■ Given instruction ■
Could you copy every row below word for word, leaving out the pictures?
══ Records for the task
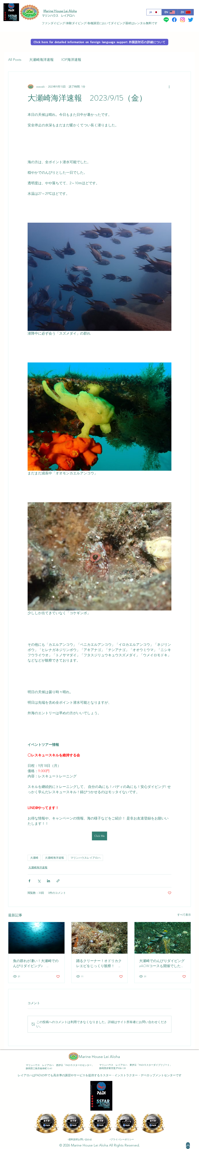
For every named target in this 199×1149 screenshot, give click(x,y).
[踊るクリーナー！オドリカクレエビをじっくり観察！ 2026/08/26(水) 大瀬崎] (100, 938)
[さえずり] (191, 20)
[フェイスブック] (174, 20)
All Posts (14, 60)
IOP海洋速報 (71, 60)
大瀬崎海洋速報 (41, 60)
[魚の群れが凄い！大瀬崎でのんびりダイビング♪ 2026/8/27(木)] (36, 938)
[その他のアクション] (169, 86)
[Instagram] (182, 20)
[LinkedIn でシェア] (48, 881)
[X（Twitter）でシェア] (39, 881)
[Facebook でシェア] (29, 881)
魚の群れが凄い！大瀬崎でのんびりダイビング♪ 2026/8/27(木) (35, 963)
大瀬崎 (34, 857)
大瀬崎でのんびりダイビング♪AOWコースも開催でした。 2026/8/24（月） (162, 963)
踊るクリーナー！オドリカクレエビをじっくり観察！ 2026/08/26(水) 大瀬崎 (99, 963)
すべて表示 (184, 914)
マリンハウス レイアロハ (58, 15)
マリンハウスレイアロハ (85, 857)
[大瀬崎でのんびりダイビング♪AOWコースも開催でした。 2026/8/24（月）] (162, 938)
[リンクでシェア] (58, 881)
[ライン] (166, 20)
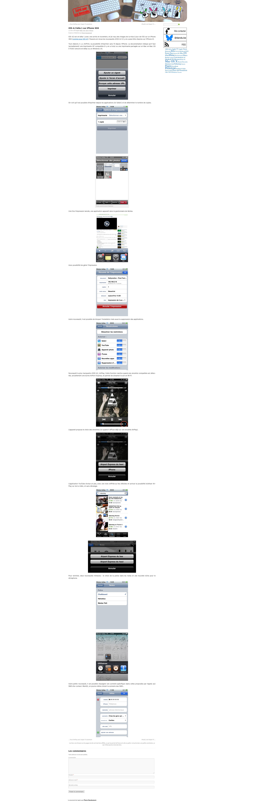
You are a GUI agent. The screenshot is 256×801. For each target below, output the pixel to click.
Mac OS (183, 59)
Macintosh (177, 59)
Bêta (81, 30)
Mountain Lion (169, 64)
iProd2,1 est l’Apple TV (149, 24)
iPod (176, 55)
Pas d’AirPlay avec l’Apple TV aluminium (80, 24)
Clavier (177, 51)
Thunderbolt (183, 70)
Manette (180, 62)
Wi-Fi (170, 72)
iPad (166, 55)
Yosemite (180, 72)
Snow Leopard (168, 70)
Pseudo (70, 775)
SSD (178, 70)
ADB (166, 49)
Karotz (167, 57)
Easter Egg (169, 53)
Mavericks (185, 62)
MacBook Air (181, 57)
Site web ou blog (73, 785)
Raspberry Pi (179, 68)
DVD (187, 51)
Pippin (168, 65)
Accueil (178, 2)
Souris (174, 70)
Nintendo (183, 64)
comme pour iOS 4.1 (80, 39)
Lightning (172, 57)
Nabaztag (177, 64)
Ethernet (175, 53)
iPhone (91, 30)
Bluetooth (168, 51)
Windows (174, 72)
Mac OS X (171, 61)
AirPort (170, 49)
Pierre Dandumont (87, 33)
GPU (178, 53)
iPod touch (180, 55)
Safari (184, 68)
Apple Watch (183, 49)
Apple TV (175, 49)
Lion (175, 57)
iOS (84, 30)
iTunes (185, 55)
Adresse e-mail (72, 780)
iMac (181, 53)
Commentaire (72, 757)
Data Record (182, 51)
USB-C (166, 72)
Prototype (170, 68)
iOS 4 (87, 30)
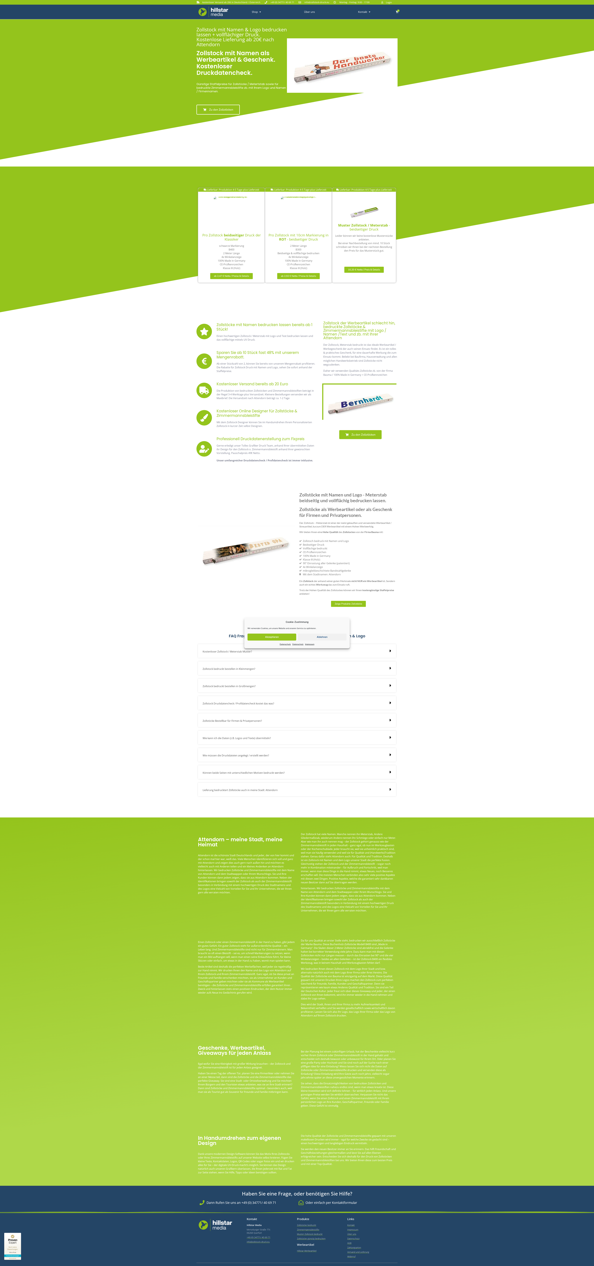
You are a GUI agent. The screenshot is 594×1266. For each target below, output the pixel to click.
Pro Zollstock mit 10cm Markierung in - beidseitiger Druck (299, 237)
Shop (255, 12)
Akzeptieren (272, 636)
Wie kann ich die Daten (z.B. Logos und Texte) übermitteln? (237, 738)
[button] (297, 651)
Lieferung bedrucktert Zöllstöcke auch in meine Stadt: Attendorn (240, 790)
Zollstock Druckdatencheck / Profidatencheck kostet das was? (238, 703)
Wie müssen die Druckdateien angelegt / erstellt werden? (236, 755)
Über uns (309, 12)
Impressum (309, 644)
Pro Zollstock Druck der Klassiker (231, 237)
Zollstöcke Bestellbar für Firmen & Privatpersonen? (232, 721)
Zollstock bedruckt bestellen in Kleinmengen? (229, 669)
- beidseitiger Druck (364, 227)
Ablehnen (322, 636)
════
■ Reply ■
For every named target in this 199×1149 screenshot, give click(x,y).
[踊るクリーナー！オドリカクレエビをじっくり観察！ 2026/08/26(水) 大瀬崎] (100, 938)
[さえずり] (191, 20)
[フェイスブック] (174, 20)
All Posts (14, 60)
IOP海洋速報 (71, 60)
大瀬崎海洋速報 (41, 60)
[魚の群れが凄い！大瀬崎でのんびりダイビング♪ 2026/8/27(木)] (36, 938)
[その他のアクション] (169, 86)
[Instagram] (182, 20)
[LinkedIn でシェア] (48, 881)
[X（Twitter）でシェア] (39, 881)
[Facebook でシェア] (29, 881)
魚の群れが凄い！大瀬崎でのんびりダイビング♪ 2026/8/27(木) (35, 963)
大瀬崎 (34, 857)
大瀬崎でのんびりダイビング♪AOWコースも開催でした。 2026/8/24（月） (162, 963)
踊るクリーナー！オドリカクレエビをじっくり観察！ 2026/08/26(水) 大瀬崎 (99, 963)
すべて表示 (184, 914)
マリンハウス レイアロハ (58, 15)
マリンハウスレイアロハ (85, 857)
[大瀬崎でのんびりダイビング♪AOWコースも開催でした。 2026/8/24（月）] (162, 938)
[リンクでシェア] (58, 881)
[ライン] (166, 20)
You are a GUI agent. The screenshot is 256×801. For each target below, output the pixel to click.
Mac OS (183, 59)
Macintosh (177, 59)
Bêta (81, 30)
Mountain Lion (169, 64)
iProd2,1 est l’Apple TV (149, 24)
iPod (176, 55)
Pas d’AirPlay avec l’Apple TV aluminium (80, 24)
Clavier (177, 51)
Thunderbolt (183, 70)
Manette (180, 62)
Wi-Fi (170, 72)
iPad (166, 55)
Yosemite (180, 72)
Snow Leopard (168, 70)
Pseudo (70, 775)
SSD (178, 70)
ADB (166, 49)
Karotz (167, 57)
Easter Egg (169, 53)
Mavericks (185, 62)
MacBook Air (181, 57)
Site web ou blog (73, 785)
Raspberry Pi (179, 68)
DVD (187, 51)
Pippin (168, 65)
Accueil (178, 2)
Souris (174, 70)
Nintendo (183, 64)
comme pour iOS 4.1 (80, 39)
Lightning (172, 57)
Nabaztag (177, 64)
Ethernet (175, 53)
iPhone (91, 30)
Bluetooth (168, 51)
Windows (174, 72)
Mac OS X (171, 61)
AirPort (170, 49)
Pierre Dandumont (87, 33)
GPU (178, 53)
iPod touch (180, 55)
Safari (184, 68)
Apple Watch (183, 49)
Apple TV (175, 49)
Lion (175, 57)
iOS (84, 30)
iTunes (185, 55)
Adresse e-mail (72, 780)
iMac (181, 53)
Commentaire (72, 757)
Data Record (182, 51)
USB-C (166, 72)
Prototype (170, 68)
iOS 4 (87, 30)
You are a GUI agent. The screenshot is 594×1266. For each target below, output the pixel to click.
Pro Zollstock mit 10cm Markierung in - beidseitiger Druck (299, 237)
Shop (255, 12)
Akzeptieren (272, 636)
Wie kann ich die Daten (z.B. Logos und Texte) übermitteln? (237, 738)
[button] (297, 651)
Lieferung bedrucktert Zöllstöcke auch in meine Stadt: Attendorn (240, 790)
Zollstock Druckdatencheck / Profidatencheck kostet das was? (238, 703)
Wie müssen die Druckdateien angelegt / erstellt werden? (236, 755)
Über uns (309, 12)
Impressum (309, 644)
Pro Zollstock Druck der Klassiker (231, 237)
Zollstöcke Bestellbar für Firmen & Privatpersonen? (232, 721)
Zollstock bedruckt bestellen in Kleinmengen? (229, 669)
- beidseitiger Druck (364, 227)
Ablehnen (322, 636)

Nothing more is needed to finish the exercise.